▼

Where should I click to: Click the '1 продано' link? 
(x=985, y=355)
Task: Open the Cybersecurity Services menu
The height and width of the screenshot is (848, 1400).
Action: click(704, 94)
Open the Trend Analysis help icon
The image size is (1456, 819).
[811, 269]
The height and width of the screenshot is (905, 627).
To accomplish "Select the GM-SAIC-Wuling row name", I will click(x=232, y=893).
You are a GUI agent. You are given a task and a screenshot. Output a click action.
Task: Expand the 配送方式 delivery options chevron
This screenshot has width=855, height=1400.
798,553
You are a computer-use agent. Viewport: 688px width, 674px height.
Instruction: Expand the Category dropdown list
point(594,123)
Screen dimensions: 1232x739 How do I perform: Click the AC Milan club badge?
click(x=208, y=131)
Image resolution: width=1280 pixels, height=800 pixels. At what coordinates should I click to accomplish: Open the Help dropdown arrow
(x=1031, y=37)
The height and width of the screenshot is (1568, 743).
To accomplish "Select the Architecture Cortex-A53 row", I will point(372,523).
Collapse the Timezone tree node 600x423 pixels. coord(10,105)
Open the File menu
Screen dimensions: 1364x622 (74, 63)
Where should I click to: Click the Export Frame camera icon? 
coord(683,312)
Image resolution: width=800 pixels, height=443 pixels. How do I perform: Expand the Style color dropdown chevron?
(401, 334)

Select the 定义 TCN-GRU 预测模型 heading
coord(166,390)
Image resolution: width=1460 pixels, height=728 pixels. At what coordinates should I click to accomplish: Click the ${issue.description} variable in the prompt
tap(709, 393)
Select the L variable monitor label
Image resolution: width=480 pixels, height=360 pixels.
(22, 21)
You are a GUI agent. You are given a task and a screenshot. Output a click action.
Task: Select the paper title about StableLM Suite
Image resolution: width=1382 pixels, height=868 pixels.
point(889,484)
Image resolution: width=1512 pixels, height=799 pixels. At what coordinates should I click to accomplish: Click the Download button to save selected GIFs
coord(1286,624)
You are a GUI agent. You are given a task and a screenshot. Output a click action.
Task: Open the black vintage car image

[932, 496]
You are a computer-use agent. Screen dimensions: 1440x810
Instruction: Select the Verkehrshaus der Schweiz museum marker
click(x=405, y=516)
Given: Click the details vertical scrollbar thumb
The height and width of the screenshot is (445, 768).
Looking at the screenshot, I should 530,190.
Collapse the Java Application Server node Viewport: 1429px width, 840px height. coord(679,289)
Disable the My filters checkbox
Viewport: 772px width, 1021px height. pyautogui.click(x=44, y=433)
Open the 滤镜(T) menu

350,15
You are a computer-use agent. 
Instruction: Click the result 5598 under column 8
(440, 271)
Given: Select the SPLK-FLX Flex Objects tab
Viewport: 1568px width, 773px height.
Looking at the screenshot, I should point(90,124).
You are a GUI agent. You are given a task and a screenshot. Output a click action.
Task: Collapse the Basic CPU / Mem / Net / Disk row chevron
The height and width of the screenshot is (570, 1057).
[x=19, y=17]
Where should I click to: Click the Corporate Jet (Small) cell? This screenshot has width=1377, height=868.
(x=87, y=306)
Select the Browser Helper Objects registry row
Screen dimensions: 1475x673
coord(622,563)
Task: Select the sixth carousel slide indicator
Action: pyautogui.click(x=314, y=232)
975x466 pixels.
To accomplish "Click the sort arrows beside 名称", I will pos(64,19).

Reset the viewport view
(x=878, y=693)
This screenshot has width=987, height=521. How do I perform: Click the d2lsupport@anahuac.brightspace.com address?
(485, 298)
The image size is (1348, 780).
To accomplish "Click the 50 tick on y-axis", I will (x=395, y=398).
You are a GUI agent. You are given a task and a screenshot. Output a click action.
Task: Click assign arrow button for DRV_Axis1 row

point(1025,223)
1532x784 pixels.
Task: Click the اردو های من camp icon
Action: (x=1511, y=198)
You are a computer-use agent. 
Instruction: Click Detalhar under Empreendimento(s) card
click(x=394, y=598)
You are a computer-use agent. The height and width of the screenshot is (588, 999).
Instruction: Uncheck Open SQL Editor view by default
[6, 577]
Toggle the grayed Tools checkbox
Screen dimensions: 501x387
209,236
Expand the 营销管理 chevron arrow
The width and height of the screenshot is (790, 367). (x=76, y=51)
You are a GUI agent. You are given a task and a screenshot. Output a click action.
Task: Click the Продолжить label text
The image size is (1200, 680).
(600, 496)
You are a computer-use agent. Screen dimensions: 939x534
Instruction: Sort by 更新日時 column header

▲

- Problème posé -
Recopiez intégralement chacune des lignes de la liste ci-dessus, sans en changer un seul caractère.

- Réponse à l'exercice -
Where should I click to: Click the '1 продано' link? 
(x=985, y=355)
Task: Open the Cybersecurity Services menu
The height and width of the screenshot is (848, 1400).
Action: click(704, 94)
Open the Trend Analysis help icon
The image size is (1456, 819).
[811, 269]
The height and width of the screenshot is (905, 627).
To accomplish "Select the GM-SAIC-Wuling row name", I will click(x=232, y=893).
You are a GUI agent. You are given a task and a screenshot. Output a click action.
Task: Expand the 配送方式 delivery options chevron
This screenshot has width=855, height=1400.
798,553
You are a computer-use agent. Viewport: 688px width, 674px height.
Instruction: Expand the Category dropdown list
point(594,123)
Screen dimensions: 1232x739 How do I perform: Click the AC Milan club badge?
click(x=208, y=131)
Image resolution: width=1280 pixels, height=800 pixels. At what coordinates should I click to accomplish: Open the Help dropdown arrow
(x=1031, y=37)
The height and width of the screenshot is (1568, 743).
To accomplish "Select the Architecture Cortex-A53 row", I will point(372,523).
Collapse the Timezone tree node 600x423 pixels. coord(10,105)
Open the File menu
Screen dimensions: 1364x622 (74, 63)
Where should I click to: Click the Export Frame camera icon? 
coord(683,312)
Image resolution: width=800 pixels, height=443 pixels. How do I perform: Expand the Style color dropdown chevron?
(401, 334)

Select the 定义 TCN-GRU 预测模型 heading
coord(166,390)
Image resolution: width=1460 pixels, height=728 pixels. At what coordinates should I click to accomplish: Click the ${issue.description} variable in the prompt
tap(709, 393)
Select the L variable monitor label
Image resolution: width=480 pixels, height=360 pixels.
(22, 21)
You are a GUI agent. You are given a task and a screenshot. Output a click action.
Task: Select the paper title about StableLM Suite
Image resolution: width=1382 pixels, height=868 pixels.
point(889,484)
Image resolution: width=1512 pixels, height=799 pixels. At what coordinates should I click to accomplish: Click the Download button to save selected GIFs
coord(1286,624)
You are a GUI agent. You are given a task and a screenshot. Output a click action.
Task: Open the black vintage car image

[932, 496]
You are a computer-use agent. Screen dimensions: 1440x810
Instruction: Select the Verkehrshaus der Schweiz museum marker
click(x=405, y=516)
Given: Click the details vertical scrollbar thumb
The height and width of the screenshot is (445, 768).
Looking at the screenshot, I should 530,190.
Collapse the Java Application Server node Viewport: 1429px width, 840px height. coord(679,289)
Disable the My filters checkbox
Viewport: 772px width, 1021px height. pyautogui.click(x=44, y=433)
Open the 滤镜(T) menu

350,15
You are a computer-use agent. 
Instruction: Click the result 5598 under column 8
(440, 271)
Given: Select the SPLK-FLX Flex Objects tab
Viewport: 1568px width, 773px height.
Looking at the screenshot, I should point(90,124).
You are a GUI agent. You are given a task and a screenshot. Output a click action.
Task: Collapse the Basic CPU / Mem / Net / Disk row chevron
The height and width of the screenshot is (570, 1057).
[x=19, y=17]
Where should I click to: Click the Corporate Jet (Small) cell? This screenshot has width=1377, height=868.
(x=87, y=306)
Select the Browser Helper Objects registry row
Screen dimensions: 1475x673
coord(622,563)
Task: Select the sixth carousel slide indicator
Action: pyautogui.click(x=314, y=232)
975x466 pixels.
To accomplish "Click the sort arrows beside 名称", I will pos(64,19).

Reset the viewport view
(x=878, y=693)
This screenshot has width=987, height=521. How do I perform: Click the d2lsupport@anahuac.brightspace.com address?
(485, 298)
The image size is (1348, 780).
To accomplish "Click the 50 tick on y-axis", I will (x=395, y=398).
You are a GUI agent. You are given a task and a screenshot. Output a click action.
Task: Click assign arrow button for DRV_Axis1 row

point(1025,223)
1532x784 pixels.
Task: Click the اردو های من camp icon
Action: (x=1511, y=198)
You are a computer-use agent. 
Instruction: Click Detalhar under Empreendimento(s) card
click(x=394, y=598)
You are a computer-use agent. The height and width of the screenshot is (588, 999).
Instruction: Uncheck Open SQL Editor view by default
[6, 577]
Toggle the grayed Tools checkbox
Screen dimensions: 501x387
209,236
Expand the 营销管理 chevron arrow
The width and height of the screenshot is (790, 367). (x=76, y=51)
You are a GUI agent. You are given a task and a screenshot. Output a click action.
Task: Click the Продолжить label text
The image size is (1200, 680).
(600, 496)
You are a computer-use agent. Screen dimensions: 939x534
Instruction: Sort by 更新日時 column header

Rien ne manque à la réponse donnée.